The behaviors of He atoms at Ti3SiC2(001)/V(110) interface: A first-principles study

Abstract

Ti3SiC2 nano-particles and He atom play an important role for the degradation of properties in vanadium alloys under irradiation environment. Herein, the behaviors of He atoms at C-Ti2-H Ti3SiC2(001)/V(110) interface model by first-principles calculations, which is the most thermodynamically stable, is studied to elucidate the effect of Ti3SiC2 nano-particles on the He bubble formation in the vanadium alloys. He atom tends to dissolve at the Ti3SiC2/V interface and at the near Si layer of Ti3SiC2 side at the interface. The vacancy type defects formation energies for V1, C1, C2 and Si, which both lower than V monovacancy formation energy in bulk vanadium, are more likely to form at the interface. Moreover, The existence of monovacancy at the interface makes it easier for neighboring He atoms to dissolve, which has a spatial effect on He atom. The result of the trapping energy and the interface distortion of He atom trapped by Si and V1 vacancies, more He atoms can be trapped as the number of vacancies increases.
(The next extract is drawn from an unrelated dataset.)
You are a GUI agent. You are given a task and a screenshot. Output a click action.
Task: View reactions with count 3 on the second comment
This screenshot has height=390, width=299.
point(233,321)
The diffusion of He atom located at Ti3SiC2 side towards the interface hampered by the small spacing Ti and C atom layers (dlsTi2−C2= 1.18 Å) anddlsTi1−C1 = 1.31 Å) He atom tends to aggerate at the interface due to the higher energy barrier. The Ti3SiC2-praticle/V-matrix interface can act as a sink for He atom. These findings provide a new insight into the understanding about the influence of Ti3SiC2 nano-particles on the mechanisms of He bubble formation and the guidance for further the preparation of vanadium alloys.